By Jake Buehler
Polar bears face mounting challenges in a changing, warming world, mostly related to their waning wintery wonderland habitats. But they may be increasingly infected with germs and parasites, too.
Compared to a few decades ago, polar bears living near Alaska are now more frequently exposed to five different pathogens, researchers report October 23 in PLOS ONE.
“With warming, it just allows pathogens to persist in environments they couldn’t persist in before,” says Karyn Rode, a wildlife biologist at the U.S. Geological Survey’s Alaska Science Center in Anchorage.
But these changes are poorly understood in the Arctic, a region that is morphing rapidly under climate change (SN: 11/15/21). Rode and her colleagues looked to polar bear immune systems for crucial insights.
The Chukchi Sea polar bear population was a perfect fit. These bears, native to the waters between Alaska and Russia, have experienced dramatic losses of sea ice habitat, leading many to spend long periods on land in the summertime. There, they are exposed to humans and their garbage, which are possible sources of pathogens. The Chukchi bears also range farther south than many other polar bears’ populations.
“If there are pathogens moving northward into the range of polar bears, then [the Chukchi Sea] would be a place we would expect to detect that,” Rode says.
The researchers screened blood serum and fecal samples collected from 232 Chukchi bears from 2008 to 2017 for the presence of antibodies against a suite of bacteria, viruses and parasites. If a sample has antibodies aimed at fighting a specific pathogen, it suggests the bear’s immune system has encountered the pathogen at some point. The team then compared that analysis to a similar one of 115 bears from 1987 to 1994.

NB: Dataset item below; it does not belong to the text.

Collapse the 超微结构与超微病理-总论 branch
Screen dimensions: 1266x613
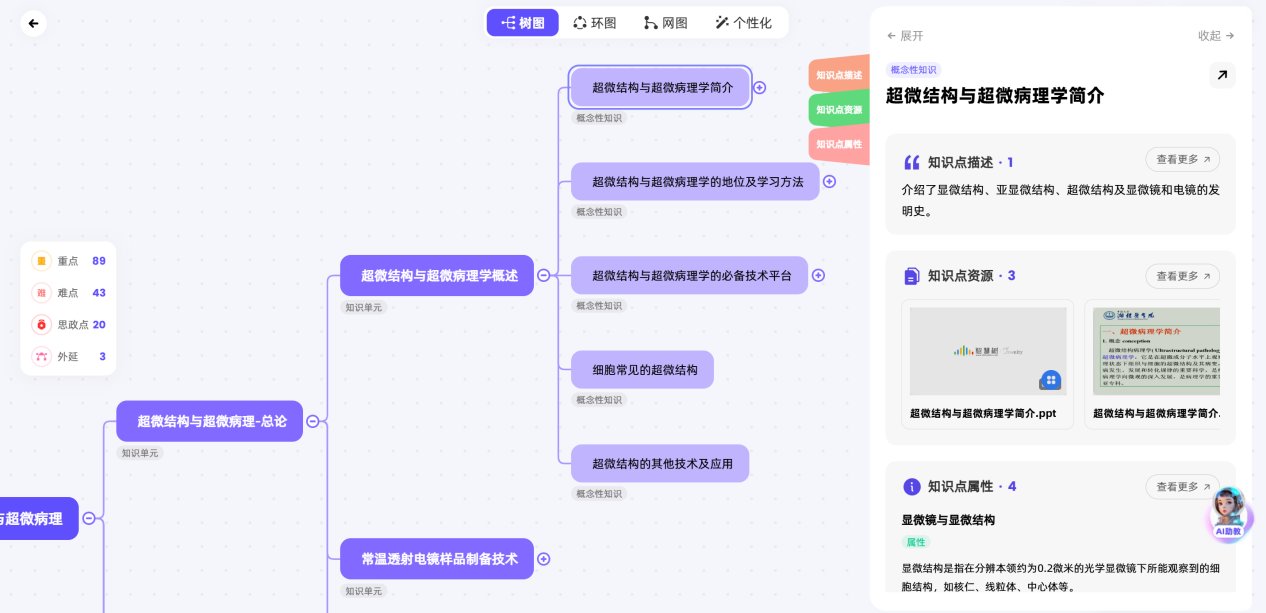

The proportion of polar bears exposed to the parasite Neospora caninum and to the bacteria that cause the diseases brucellosis and tularemia has at least doubled since the 1990s, the researchers found. There were also more bears in the more recent cohort with antibodies against canine distemper virus, and the proportion of bears who’d encountered the parasite Toxoplasma gondii increased sevenfold, from about 2 percent to 14 percent.
Comparing ratios of diet-related chemical markers in the bears’ hair, the team found that individual bears varied in what animals they were primarily eating, and that their specific diets were linked to their pathogen exposure.
“[The bears] are probably not the only species that has higher exposure to these pathogens,” Rode says. “It’s within the food chain that this has increased.”
Rode notes that in recent years, ringed seals — one of the polar bears’ key prey species — have died off in large numbers from an unknown disease, helping alert researchers to the need to evaluate pathogens in the predatory polar bears.
Andy Dobson, a wildlife disease ecologist at Princeton University, says the findings are interesting but inconclusive, since the samples were taken from two different geographic locations within the population’s domain.
But the movement of pathogens affects the whole food chain. Some polar bears are eaten by people through subsistence hunting, Rode says, but more work is needed to know if there’s a risk of these pathogens infecting people.